▶ YOUR OBJECTIVE
List everything from the line containing "Where should I click to: Retweet" down to the end of the items as a numbered list, leaving out blank lines.

(Items for locating displayed things)
--- START ---

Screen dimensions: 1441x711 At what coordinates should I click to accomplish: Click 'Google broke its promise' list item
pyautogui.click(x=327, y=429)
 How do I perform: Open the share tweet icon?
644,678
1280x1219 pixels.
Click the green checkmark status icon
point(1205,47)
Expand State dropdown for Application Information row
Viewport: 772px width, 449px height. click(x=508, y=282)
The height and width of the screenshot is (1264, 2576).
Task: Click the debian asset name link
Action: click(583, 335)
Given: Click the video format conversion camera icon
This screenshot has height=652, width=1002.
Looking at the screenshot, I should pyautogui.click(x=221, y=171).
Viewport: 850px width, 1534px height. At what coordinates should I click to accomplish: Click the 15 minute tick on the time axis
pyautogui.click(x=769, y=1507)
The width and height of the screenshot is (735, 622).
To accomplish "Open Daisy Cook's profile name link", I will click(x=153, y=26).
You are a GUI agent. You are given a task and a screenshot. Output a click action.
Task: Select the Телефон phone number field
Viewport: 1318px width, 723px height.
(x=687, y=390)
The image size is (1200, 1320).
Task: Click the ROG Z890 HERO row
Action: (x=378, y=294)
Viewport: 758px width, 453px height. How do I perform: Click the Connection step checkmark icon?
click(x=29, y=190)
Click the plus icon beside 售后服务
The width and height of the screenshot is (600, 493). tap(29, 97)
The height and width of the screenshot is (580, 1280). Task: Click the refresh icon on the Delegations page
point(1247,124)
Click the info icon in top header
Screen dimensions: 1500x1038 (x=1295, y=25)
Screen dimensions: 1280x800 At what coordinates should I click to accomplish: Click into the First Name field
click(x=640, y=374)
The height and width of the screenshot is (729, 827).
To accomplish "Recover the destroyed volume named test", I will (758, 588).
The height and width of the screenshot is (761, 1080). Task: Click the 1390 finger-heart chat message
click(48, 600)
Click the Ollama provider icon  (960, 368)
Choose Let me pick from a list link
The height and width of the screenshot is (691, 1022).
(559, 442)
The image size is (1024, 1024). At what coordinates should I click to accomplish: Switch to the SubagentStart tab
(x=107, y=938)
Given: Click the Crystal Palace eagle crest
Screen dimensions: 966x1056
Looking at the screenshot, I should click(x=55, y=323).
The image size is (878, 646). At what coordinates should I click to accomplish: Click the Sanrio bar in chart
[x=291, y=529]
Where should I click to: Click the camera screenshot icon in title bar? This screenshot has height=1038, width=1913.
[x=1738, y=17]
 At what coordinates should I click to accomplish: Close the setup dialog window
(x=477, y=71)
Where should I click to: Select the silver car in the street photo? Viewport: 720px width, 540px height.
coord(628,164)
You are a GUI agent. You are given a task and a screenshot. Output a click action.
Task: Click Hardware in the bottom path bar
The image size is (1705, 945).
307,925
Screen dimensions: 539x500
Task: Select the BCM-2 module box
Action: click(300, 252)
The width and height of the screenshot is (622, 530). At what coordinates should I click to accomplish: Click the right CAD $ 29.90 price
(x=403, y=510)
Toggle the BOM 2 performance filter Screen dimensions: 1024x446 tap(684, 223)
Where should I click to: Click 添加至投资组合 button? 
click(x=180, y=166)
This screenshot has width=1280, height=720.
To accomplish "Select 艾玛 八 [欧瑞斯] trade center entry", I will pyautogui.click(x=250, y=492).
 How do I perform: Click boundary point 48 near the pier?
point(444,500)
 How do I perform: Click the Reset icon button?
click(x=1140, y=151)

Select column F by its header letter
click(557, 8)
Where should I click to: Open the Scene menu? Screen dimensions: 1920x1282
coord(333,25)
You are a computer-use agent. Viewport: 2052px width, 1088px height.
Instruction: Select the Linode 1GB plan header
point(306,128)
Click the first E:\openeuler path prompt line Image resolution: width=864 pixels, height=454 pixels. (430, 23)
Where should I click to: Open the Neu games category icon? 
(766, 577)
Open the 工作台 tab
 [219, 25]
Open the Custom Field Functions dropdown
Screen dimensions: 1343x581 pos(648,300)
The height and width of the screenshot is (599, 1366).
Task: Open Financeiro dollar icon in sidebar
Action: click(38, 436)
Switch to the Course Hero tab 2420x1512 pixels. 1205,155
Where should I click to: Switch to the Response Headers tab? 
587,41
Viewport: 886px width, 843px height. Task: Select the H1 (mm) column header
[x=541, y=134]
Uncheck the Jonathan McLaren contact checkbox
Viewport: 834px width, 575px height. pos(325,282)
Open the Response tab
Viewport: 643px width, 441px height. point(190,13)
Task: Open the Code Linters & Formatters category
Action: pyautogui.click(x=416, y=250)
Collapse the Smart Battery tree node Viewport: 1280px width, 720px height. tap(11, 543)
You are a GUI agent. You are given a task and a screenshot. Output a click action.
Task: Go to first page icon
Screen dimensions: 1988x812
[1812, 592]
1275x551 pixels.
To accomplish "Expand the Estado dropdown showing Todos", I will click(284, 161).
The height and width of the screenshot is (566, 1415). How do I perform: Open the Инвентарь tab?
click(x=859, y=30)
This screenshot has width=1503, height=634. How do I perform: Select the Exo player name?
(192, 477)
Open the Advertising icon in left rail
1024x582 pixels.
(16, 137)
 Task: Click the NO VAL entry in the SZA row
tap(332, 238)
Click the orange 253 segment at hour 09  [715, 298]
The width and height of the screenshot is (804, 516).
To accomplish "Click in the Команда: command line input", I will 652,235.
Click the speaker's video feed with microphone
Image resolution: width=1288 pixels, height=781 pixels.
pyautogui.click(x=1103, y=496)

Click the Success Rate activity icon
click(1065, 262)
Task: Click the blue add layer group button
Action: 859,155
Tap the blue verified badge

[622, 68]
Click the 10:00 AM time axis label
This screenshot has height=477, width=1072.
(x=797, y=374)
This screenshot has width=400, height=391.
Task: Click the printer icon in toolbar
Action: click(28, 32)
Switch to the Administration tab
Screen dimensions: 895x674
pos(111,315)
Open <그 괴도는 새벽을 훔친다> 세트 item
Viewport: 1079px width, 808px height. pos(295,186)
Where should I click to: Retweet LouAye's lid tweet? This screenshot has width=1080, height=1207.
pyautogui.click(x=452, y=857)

--- END ---

▶ FULL SOLUTION
1. Where should I click to: Retweet LouAye's lid tweet? This screenshot has width=1080, height=1207.
2. pyautogui.click(x=452, y=857)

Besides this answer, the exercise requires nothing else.